Your Feminine Odyssey | Part Two
Welcome back to the blog! Today, we’re diving into more ways to live into the Feminine Odyssey. This installment is a bit shorter, but it's not a light one. Buckle up!
If you haven’t already, be sure to check out the previous posts for context: The Feminine Odyssey: An Introduction and Your Feminine Odyssey: Part One.

Quietly Cultivate Your Dreams
Once you get in touch with your true values, passions, and dreams; it is important to nurture them. In Hudson’s book, she refers to this as “[creating] a secret world” (30).
Chances are, your recent revelations about your personality and path are valid. They may just need more time to come fully into fruition.
For example, when I first began the process of being honest with myself, I realized that I wanted to be creative. Initially, I believed that writing a fiction novel would be the best way for me to express my imaginative side. I was so excited to finally explore this aspect of my personality, that I jumped the gun and told everyone I knew about my plan.
Unfortunately, I did not end up publishing a book in the expected time frame. In my disappointment and embarrassment, I shoved my creativity aside entirely. It was not until I discovered the Feminine Odyssey that I gained the courage to own this part of myself again.
If only I would have slowed down and quietly nurtured these newfound capacities and dreams, I could have avoided the pain of reburying this part of my true nature.
Before revealing your self-discoveries to the world, practice and grow them on your own–not out of fear but out of valuing this vulnerable part of you.

Nurture your talents and passions.
Give yourself time to experiment, mess up, and try again. Cultivate a secret world where you can become fully alive. Take regularly scheduled time to go there–whether that means staying up late to make progress on your scrapbooking project or reading about ancient Greek myths during your lunch break at work.
However it looks for you, invest in your joy.
If needed, keep the depths and specifics of your dreams to yourself for a while. But if you feel a calling to join a group of people who share your passion, do it. Either way, the goal is to give your talents room to grow and breathe.

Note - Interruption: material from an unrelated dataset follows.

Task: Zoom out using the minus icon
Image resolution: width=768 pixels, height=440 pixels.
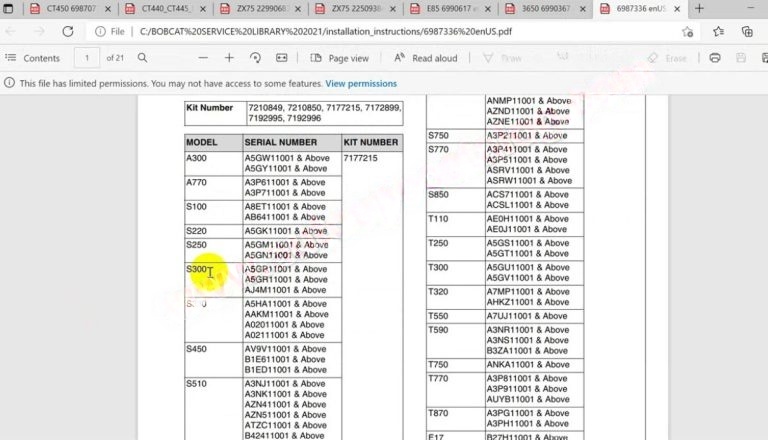Action: [203, 58]
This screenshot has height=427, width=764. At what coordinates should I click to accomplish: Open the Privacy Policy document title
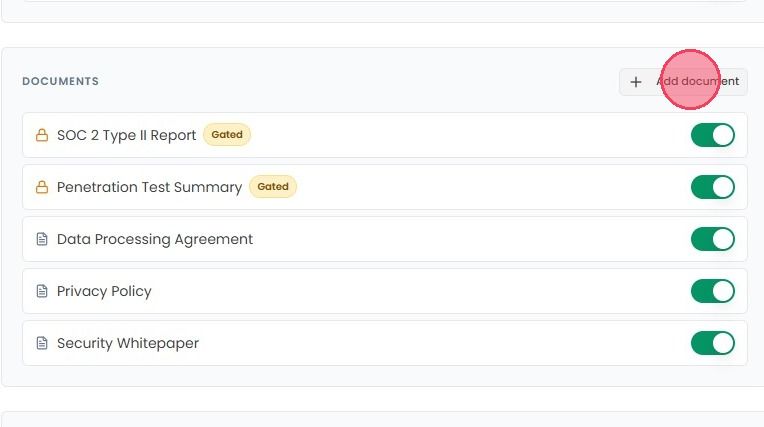pyautogui.click(x=104, y=291)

Don't get discouraged if you feel like you're not making progress. Instead, remind yourself that every minute you spend in this state of flow can only lead you in a positive direction.
Don't hyperfixate on the outcomes or on perfection. Instead, know that you are blessing yourself and choose to be fully present.
There’s no need to rush or to prove. If there is a passion in you and you quietly cultivate it, it will eventually flourish for everyone to see.
Play
When was the last time you played?
Playing is defined as “engaging in an activity for enjoyment… rather than for a practical purpose.” I would say that play is something that you derive joy, lightness, and life from WHILE you do. For example, even if cleaning gives you a sense of relief after it is done, it does not count as play since you do not feel lit up by the process of it.

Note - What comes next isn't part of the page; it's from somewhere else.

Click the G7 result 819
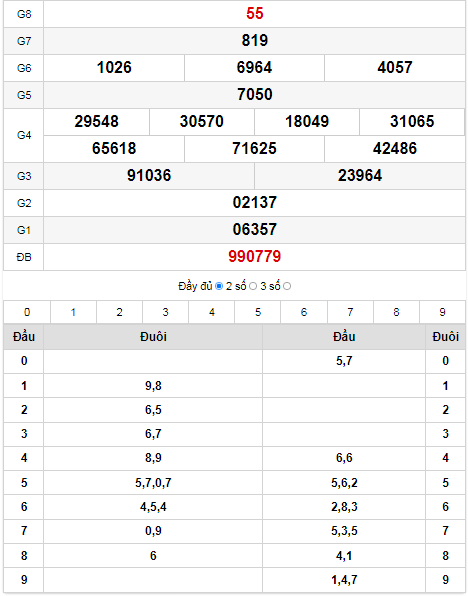This screenshot has width=468, height=596. pyautogui.click(x=255, y=40)
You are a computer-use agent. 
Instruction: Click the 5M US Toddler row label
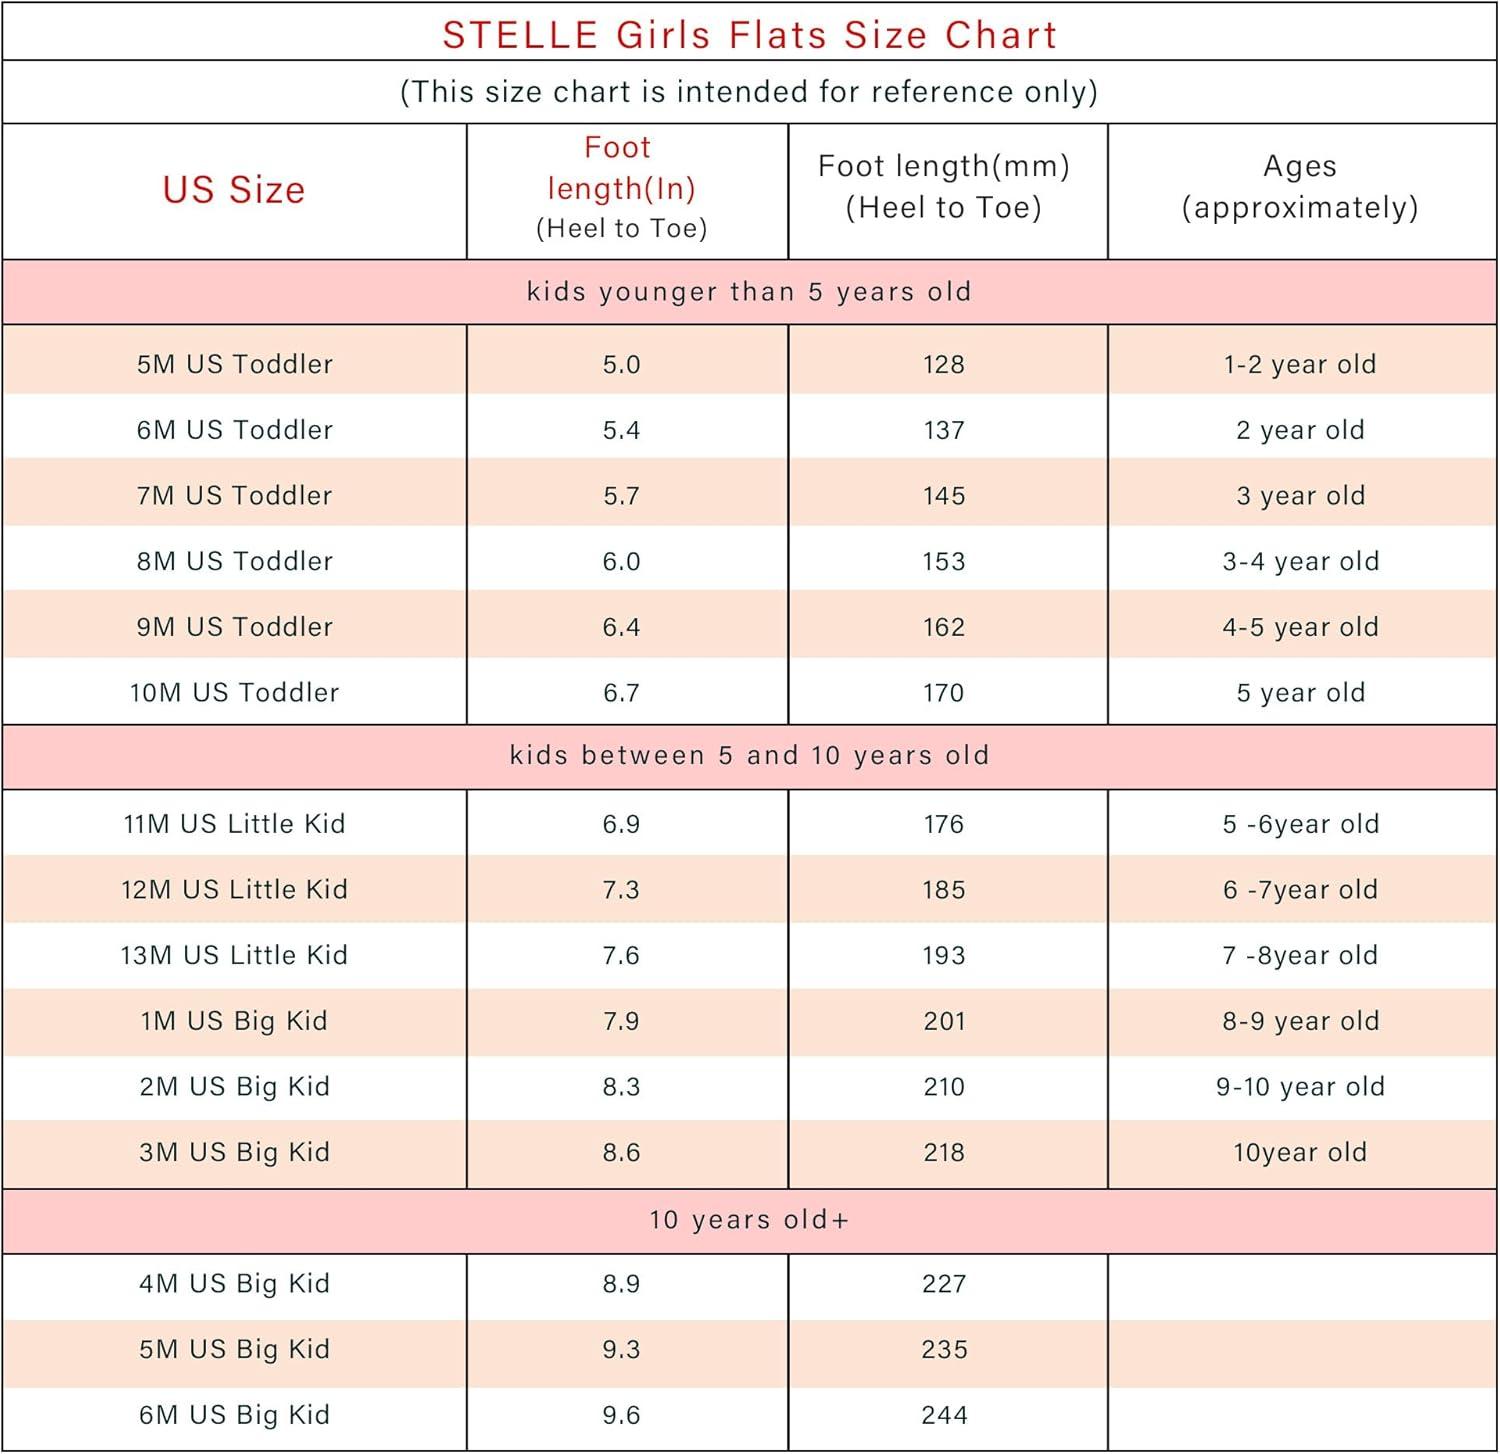point(234,364)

Though rest and self-care are becoming more acceptable in our culture, play–doing something just for the fun of it–is often regarded as childish or wasteful.
We are urged to make money off our hobbies and turn every past time into something productive or service-oriented. No matter how natural this may seem in modern-day America, this is not healthy! Humans need pure recreation and pure rest.
Not every moment needs to be a productive one.
In addition to this, our idea of recreation might be influenced by who we spend time with. If you’re an introvert surrounded by extroverts, you might have tricked yourself into thinking going out every night will make you happy. If you’re an adventurous [person raised by homebodies, you might be ignoring the restlessness inside you as your friends plan yet another movie night.
We are all different and each of us has our own idea of what’s fun. Take time to invest in discovering this for yourself.
There are so many ways to explore this in affordable ways. If you used to love dressing up as a kid, you could search fashion aesthetics on Pinterest, visit a thrift store, or even get sewing supplies from your local grocery store. If you’ve always loved reading, try your hand at writing scripts or short stories. If you used to play sports but don’t have time to join a league, practice by yourself in the yard or invite a friend to the park for a casual game of basketball.
Whatever you do, take the pressure off yourself. Have the mindset of “I’m doing this for me.” It can be helpful to refrain from telling others about it–especially if they’re the perfectionistic type. Don’t push yourself. And if you stop finding it fun, stop doing it!

In her book, “The Virgin’s Promise,” Hudson states that for a woman on her Feminine Odyssey:
It “is often in playful times of freedom that she begins to know her inner self” (49).
It can be difficult to block out time for something that feels so superfluous. But I can promise you, play is important.
When you play, you’re teaching your body and brain what it feels like to be free and joyful. You’re giving your body a new standard–not just what feels doable but what lights you up. The more you live into this, the more you learn about yourself and your dreams. By connecting with your inner child, you reconnect to your current self.
Though it may seem to merely put you in a better mood in the short-term, long-term, having play as a part of your life will lead you on a path that brings deep fulfillment.
So next time you want to skip your crochet date with yourself to work overtime, remember that play is a vehicle for envisioning a life that truly lights you up.
Hudson, K. (2010). The virgin’s promise: Writing stories of feminine creative, spiritual, and sexual awakening. Michael Wiese Productions.